Research

Working Papers

Spend or Invest? Analyzing MPC Heterogeneity Across Three Stimulus Programs

https://papers.ssrn.com/sol3/papers.cfm?abstract_id=4270518

Abstract: I employ data gathered by an account aggregator app covering the universe of user transactions to study the effects of three waves of stimulus checks on U.S. households’ investments, consumption, and savings. I analyze within-person variation in consumption sensitivity showing that higher liquidity and debt levels lead to smaller consumption responses. Using relative timing of stimulus and tax refunds, I illustrate the role of liquidity.
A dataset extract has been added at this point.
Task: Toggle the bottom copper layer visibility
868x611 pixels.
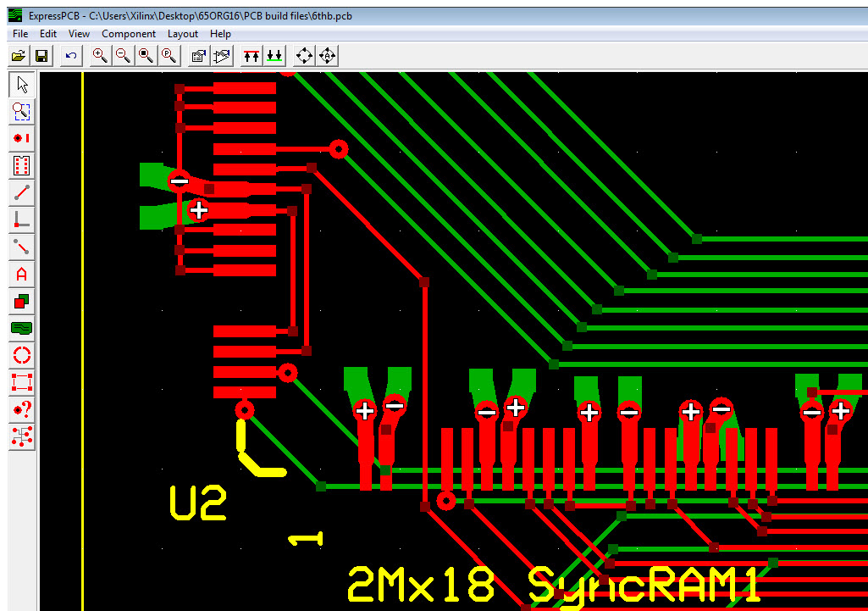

Lastly, I estimate marginal propensities to invest and show a strong effect on market participation. There is a significant gender gap in the use of funds for investment.

Retail Investors’ Cryptocurrency Investments, with V. Pursiainen

https://papers.ssrn.com/sol3/papers.cfm?abstract_id=4270518

Abstract: We use transaction data gathered by a large fintech firm to study retail investors’ investments in cryptocurrencies. Crypto investors tend to be young, male, high-income, and live in wealthy urban areas with high levels of self-employment and low levels of altruism. Crypto investments are positively associated with stock investments and the use of robo-investing apps, as well as with gambling and the use of round numbers. Net flows into cryptocurrencies are negatively correlated with short-term past returns but positively with longer-term ones. Historical high and low price points also seem to matter. Personal initial experiences of crypto returns at adoption affect subsequent crypto investments. Investors exhibit little market timing ability, but controlling for the time of entry, women do better and stock investors worse.

Targeted Monetary Policy, Dual Rates and Bank Risk Taking, with F. Barbiero, M. Dimou, and L. Burlon

https://papers.ssrn.com/sol3/papers.cfm?abstract_id=4170361

Abstract: We assess whether central bank credit operations influence the size and composition of bank credit in a negative interest rate environment. We exploit confidential information from the newly established European credit registry to capture bank lending conditions and bank risk taking. For identification, we use high-frequency reactions of bank bonds around the announcement of the April 2020 recalibration of the ECB’s Targeted Longer-Term Refinancing Operations (TLTROs). We find that the credit easing measures had a strong positive effect on bank credit, even when controlling for possible confounding factors. The increase in lending was not accompanied by excessive risk-taking, especially for banks with low intermediation margin, that is, those that were poised to benefit the most from TLTROs’ borrowing rates below the interest rates on central bank reserves.

Beyond the Headline: How Personal Inflation Exposure Shapes Households’ Financial Choices, with C. Basten and M. Kukk

https://papers.ssrn.com/sol3/papers.cfm?abstract_id=4270518

Abstract: Using unique account-level data from a high inflation period in Estonia in 2005-11 and interactive fixed effect estimation, we find individual consumption to depend on personal beyond national headline inflation. Foreign shocks to selected goods’ inflation affect disproportionately households with greater consumption basket weights on these goods and make them increase consumption by an extra 1.3% per percentage point of higher inflation exposure, financed with more net borrowing. Indebted households respond stronger, consistent with a debt depreciation effect. Resulting extra demand for goods with higher inflation can reinforce inflation, letting future inflation depend on its current distribution.